No puedo evitar que la navidad se me encaje en el tiempo como un alfiler que se clava en mi corazón. Y muchas imágenes que tengo dentro, hundidas y ausentes, vuelven al viento de mi presente, viven como esclavos liberados de mis entrañas. Vaya, otra Navidad, ya se me amontonan en las manos. Otro esfuerzo del sentimiento que se pregunta por las puertas del futuro, por los laberintos del pasado. Y cuando veo bandejas de dulces me nace el hambre feroz de entenderme, de mirarme en todos los rostros que soy y he sido, de comerme el pasado como si fuera una caja de mazapán, y así hacerlo más mío, decirle que no quiero olvidar el lugar de donde vengo, que no quiero olvidar todas las sombras del ayer que me dicen quién soy.

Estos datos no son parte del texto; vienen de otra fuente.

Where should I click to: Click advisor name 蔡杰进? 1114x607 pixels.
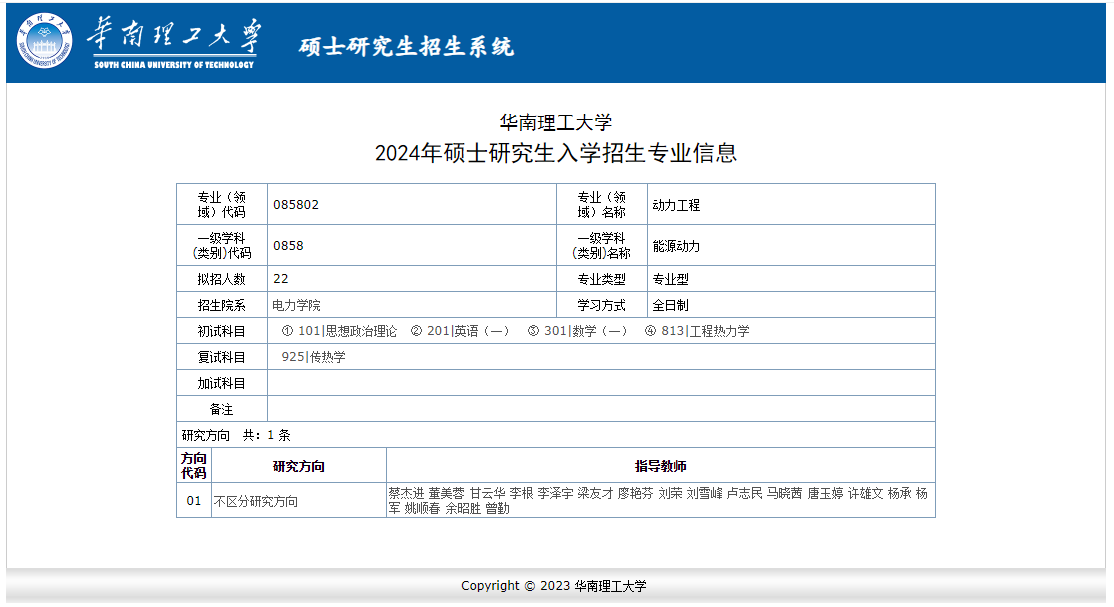coord(406,493)
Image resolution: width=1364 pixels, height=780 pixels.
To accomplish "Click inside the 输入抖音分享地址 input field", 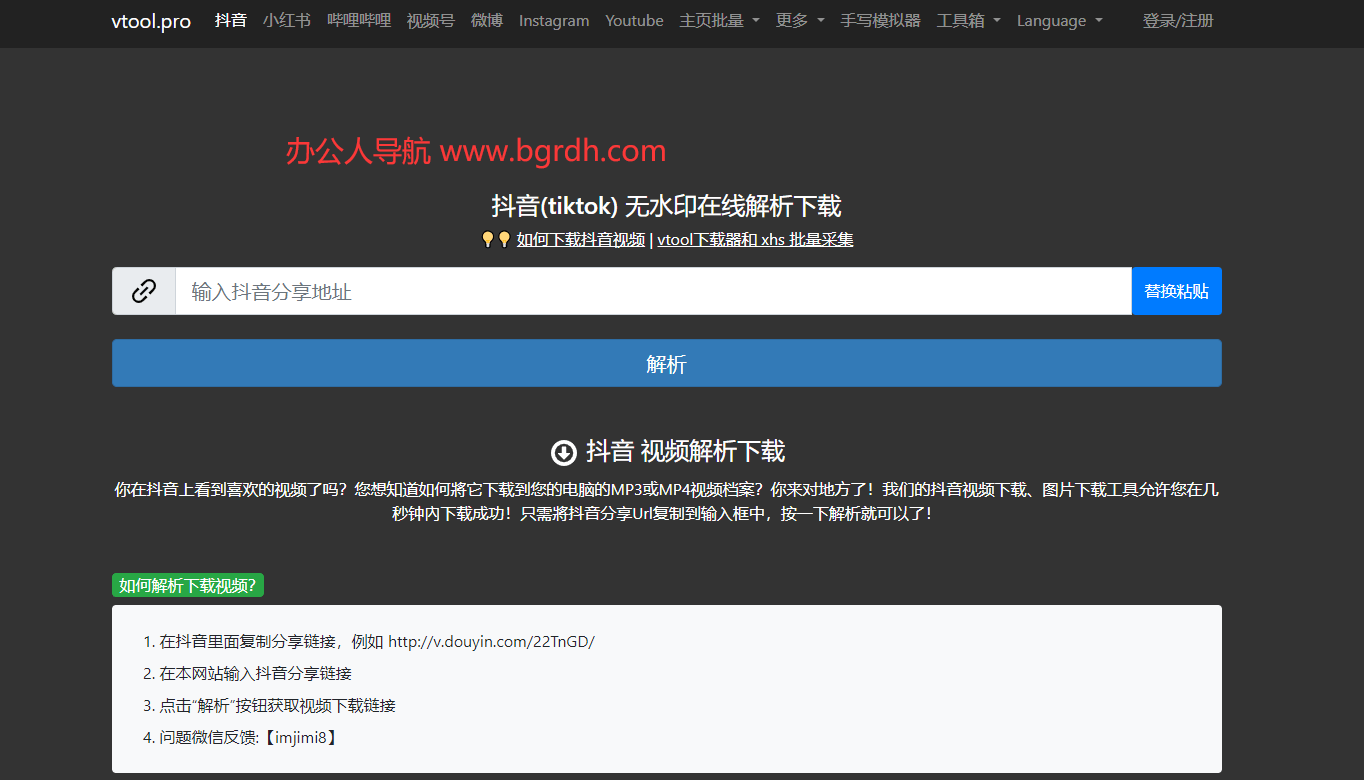I will pyautogui.click(x=600, y=290).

Vaya, otra Navidad, cualquiera diría que en este año terrible no se dignaría a acercarse. Pero ha llegado. Y otra vez se expande ese sentimiento de bondad que se incrementa y parece envolverlo todo, incluso los buenos días secos del conserje, o las buenas noches frías del camarero. Ahora serán más jugosos y calientes. Los ojos se iluminan y se llenan de una bondad fugaz. En la gran mayoría de los corazones hay bondad, pero cuesta mucho sacarla. Quizá porque ha sido maltratada demasiadas veces sin piedad.

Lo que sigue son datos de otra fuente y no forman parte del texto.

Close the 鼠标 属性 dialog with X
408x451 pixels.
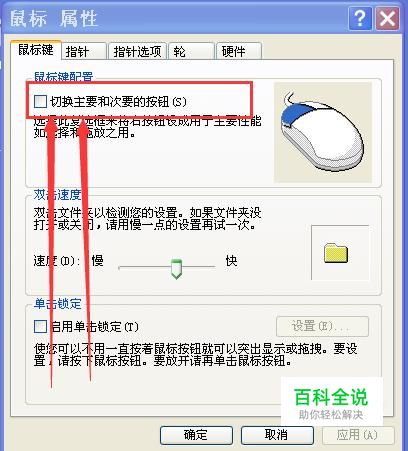point(387,19)
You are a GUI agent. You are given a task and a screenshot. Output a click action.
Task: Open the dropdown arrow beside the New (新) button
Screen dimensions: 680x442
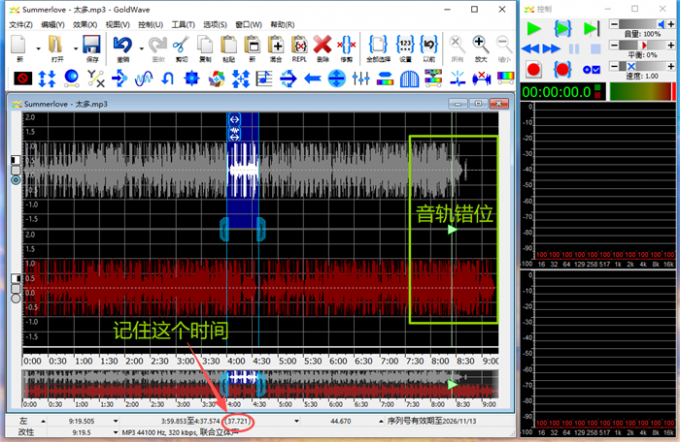(x=38, y=46)
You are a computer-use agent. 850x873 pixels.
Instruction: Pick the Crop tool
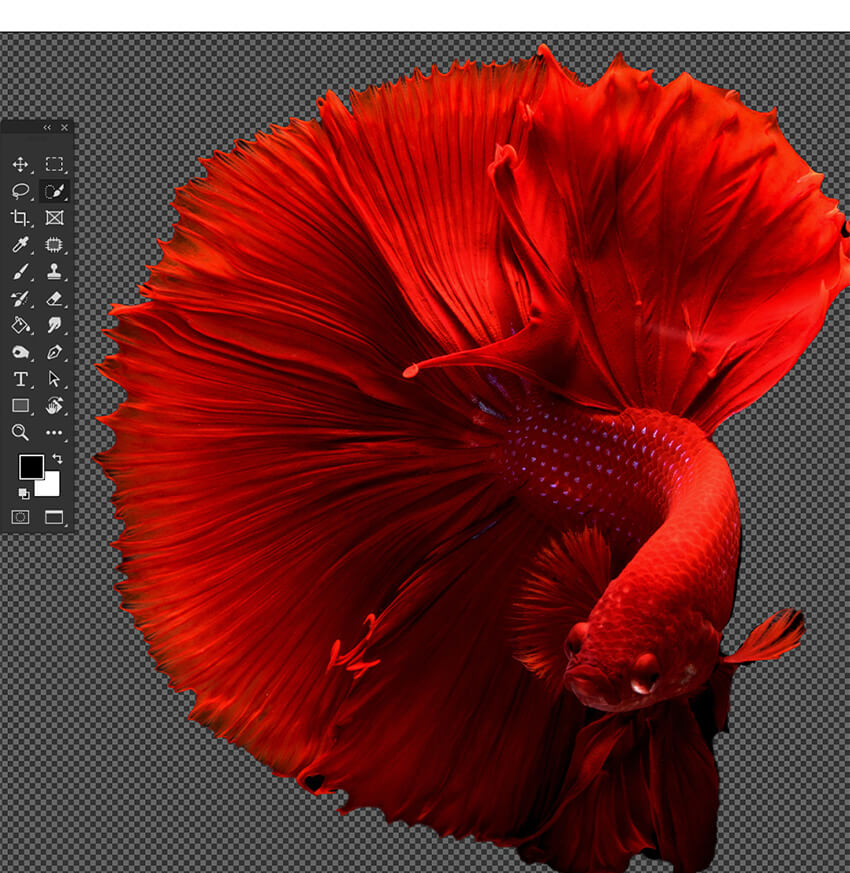coord(20,218)
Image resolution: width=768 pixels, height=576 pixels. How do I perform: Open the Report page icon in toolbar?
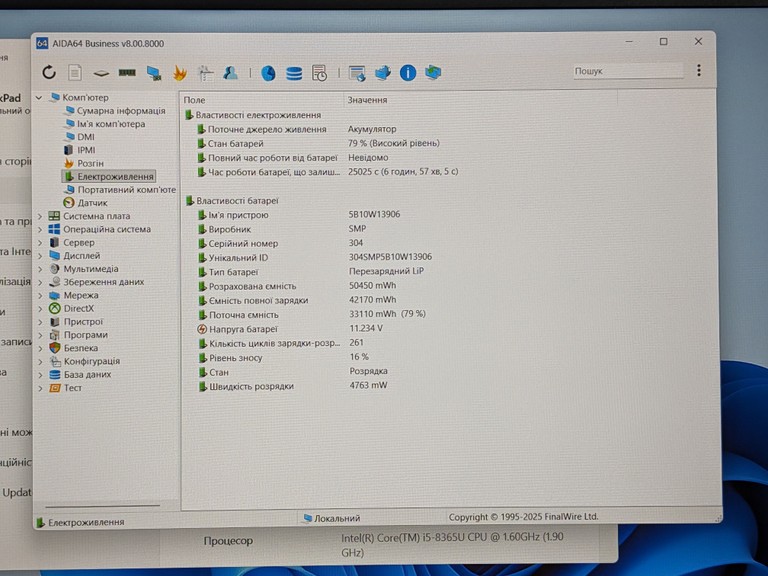pyautogui.click(x=75, y=72)
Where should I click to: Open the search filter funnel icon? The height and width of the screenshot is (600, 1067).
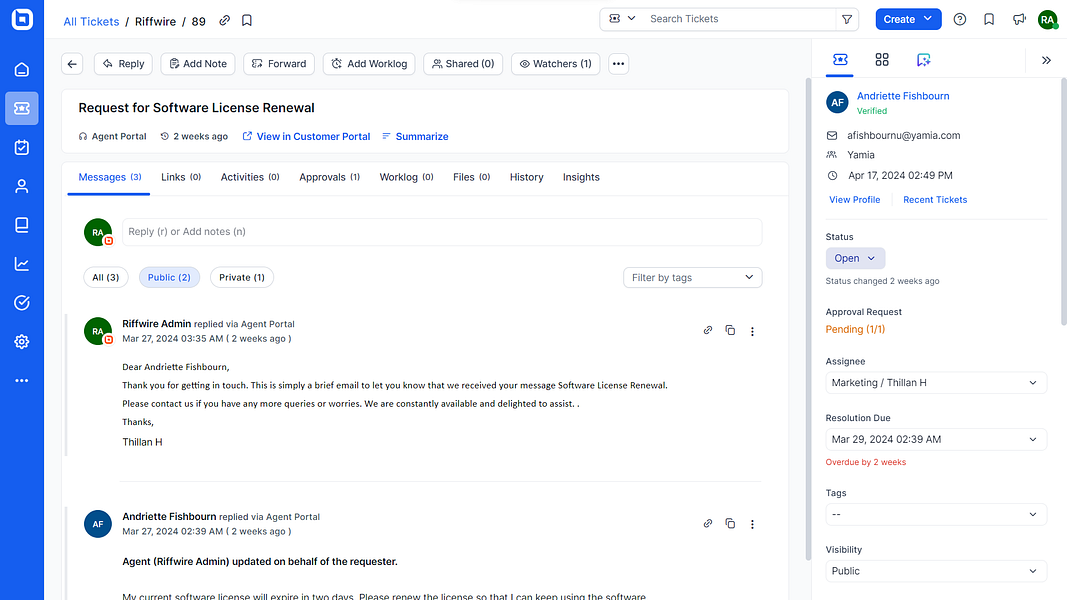[847, 19]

Cuando me miro al espejo veo mi rostro de siempre, pero con algo más oscuro en la pupila. Una rasca del tiempo, una mota de luz se ha apagado en ella. La vida hunde los sueños en lo oscuro, donde no pueden sobrevivir. Por eso amo la luz de la Navidad, porque me hace los ojos más brillantes, y aunque no puedo evitar que la melancolía de lo perdido me acose, me voy por las calles luminosas, en silencio, dejándome perder en la luz, saciando mi alma seca con los escasos villancicos que suenan. Hace frío, pero me abriga el murmullo de la gente. Olvido el dolor desnudo que tienen las lanzadas de la vida.

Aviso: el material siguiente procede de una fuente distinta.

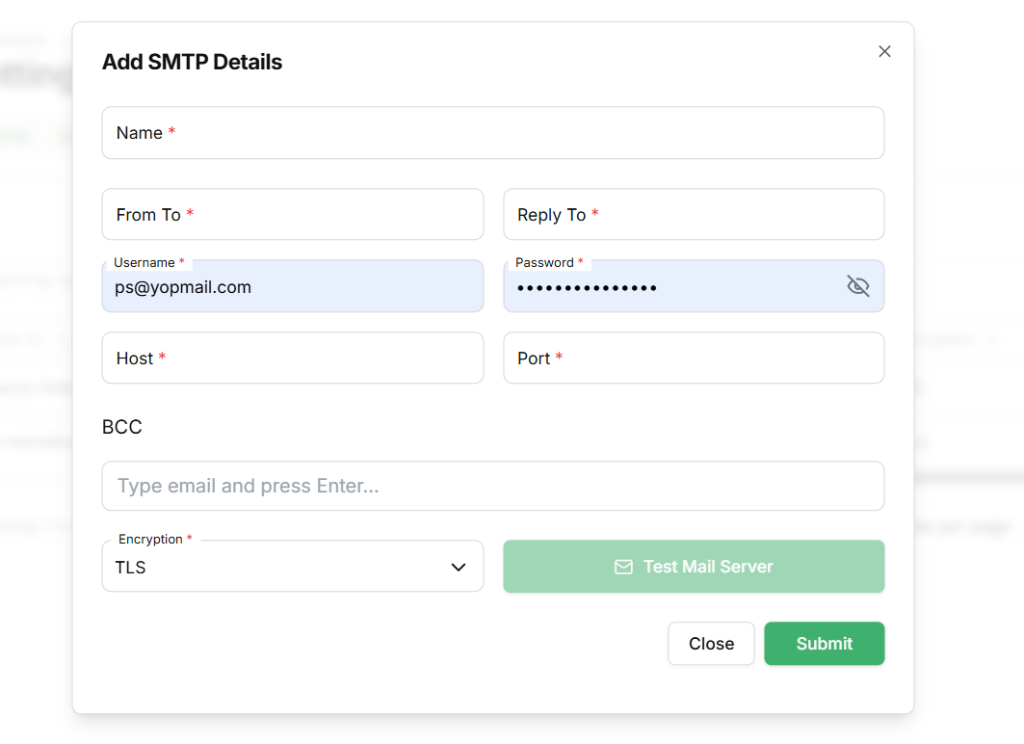Click the Encryption floating label
The width and height of the screenshot is (1024, 744).
[150, 539]
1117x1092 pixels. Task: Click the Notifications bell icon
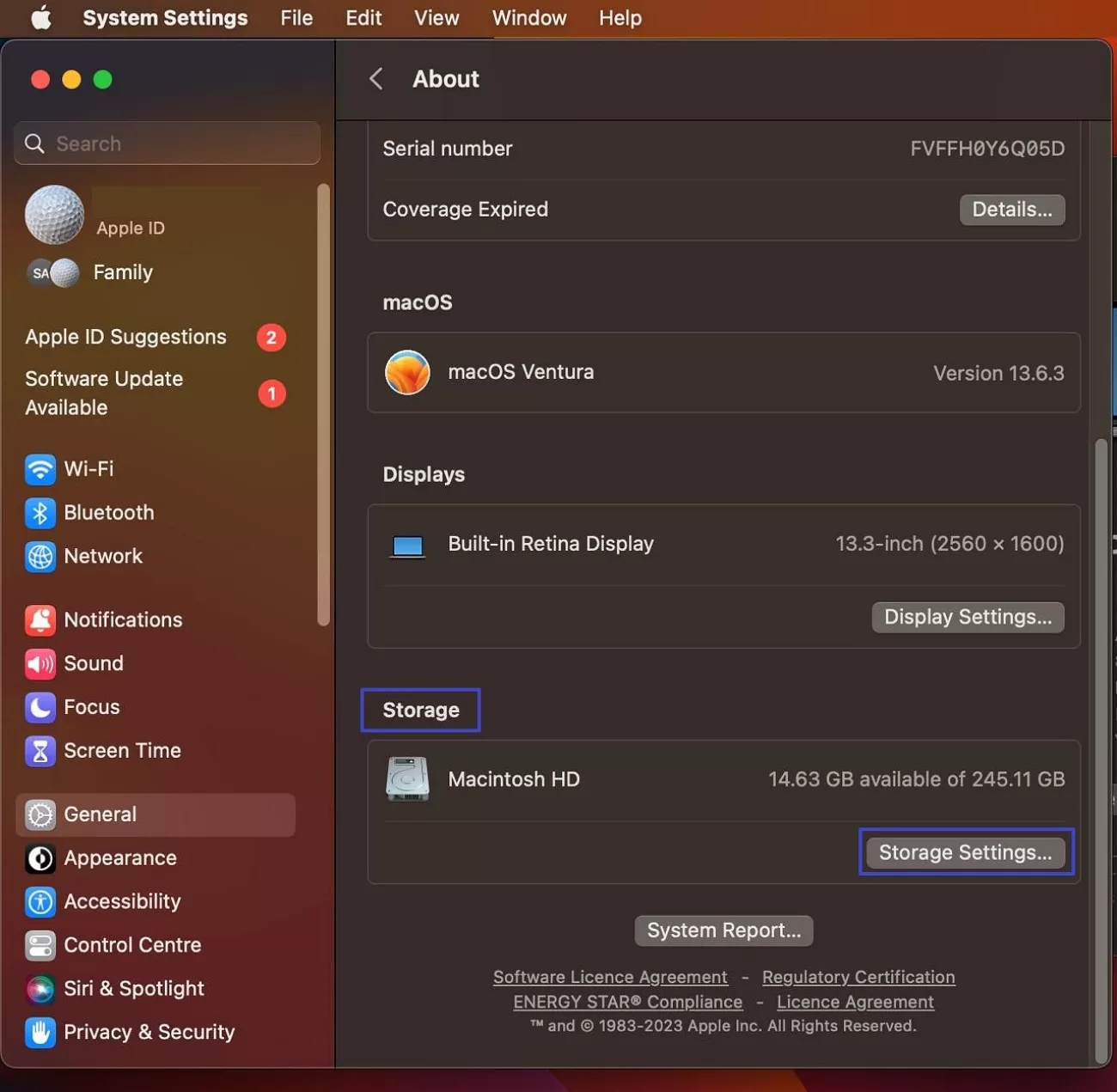click(x=40, y=619)
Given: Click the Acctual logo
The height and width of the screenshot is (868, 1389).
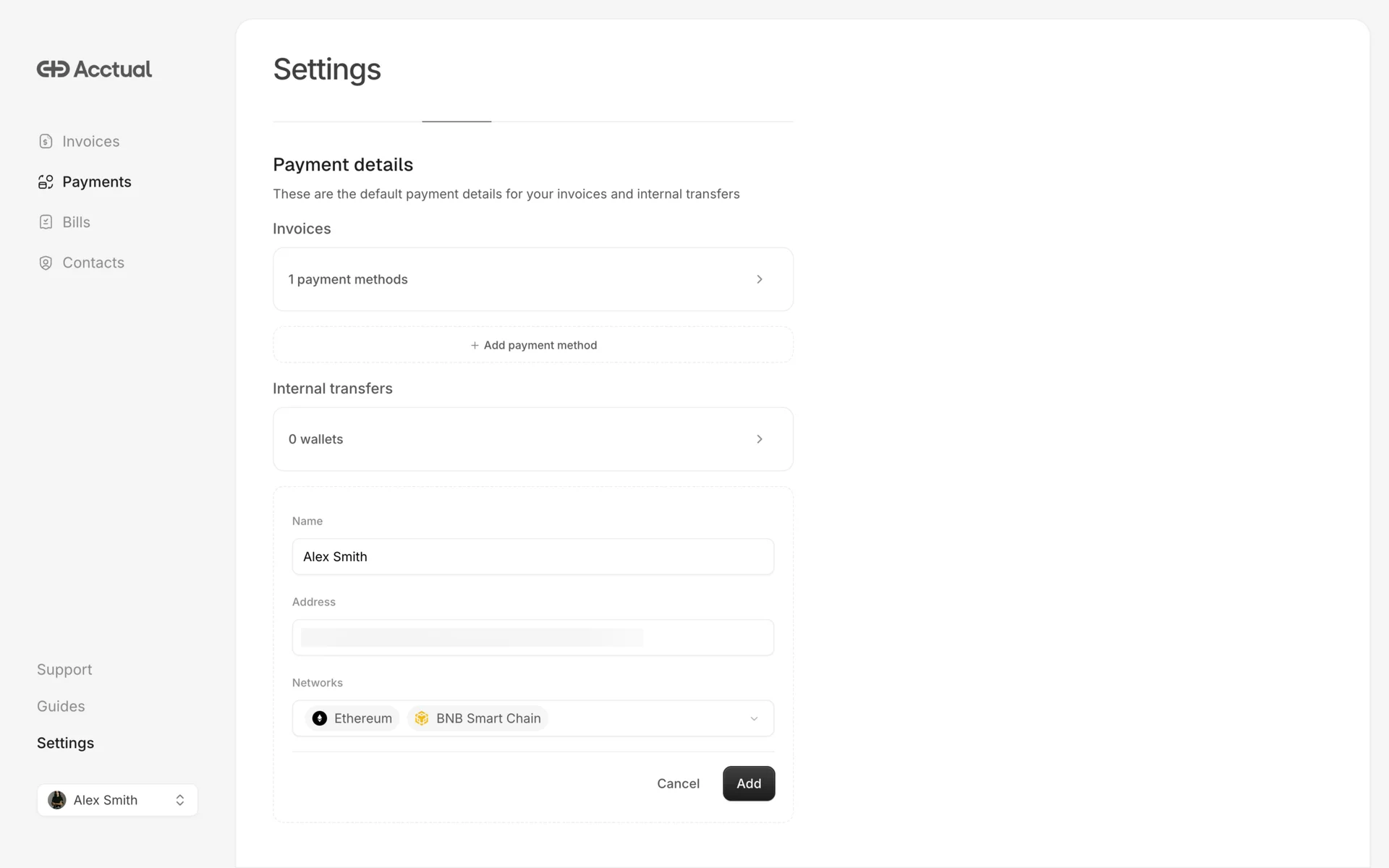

Hay quien se molesta porque sea una fiesta mundana. Pero las navidades son mucho más que religión. Están escritas con juegos en el calendario de la infancia, están clavadas en el barro de las antiguas calles. Son un puente luminoso. Vaya, otra navidad, un año, otro año y otro, hasta que el del Ojo Grande quiera. Otra Navidad, al menos este año cabrón ya se está muriendo.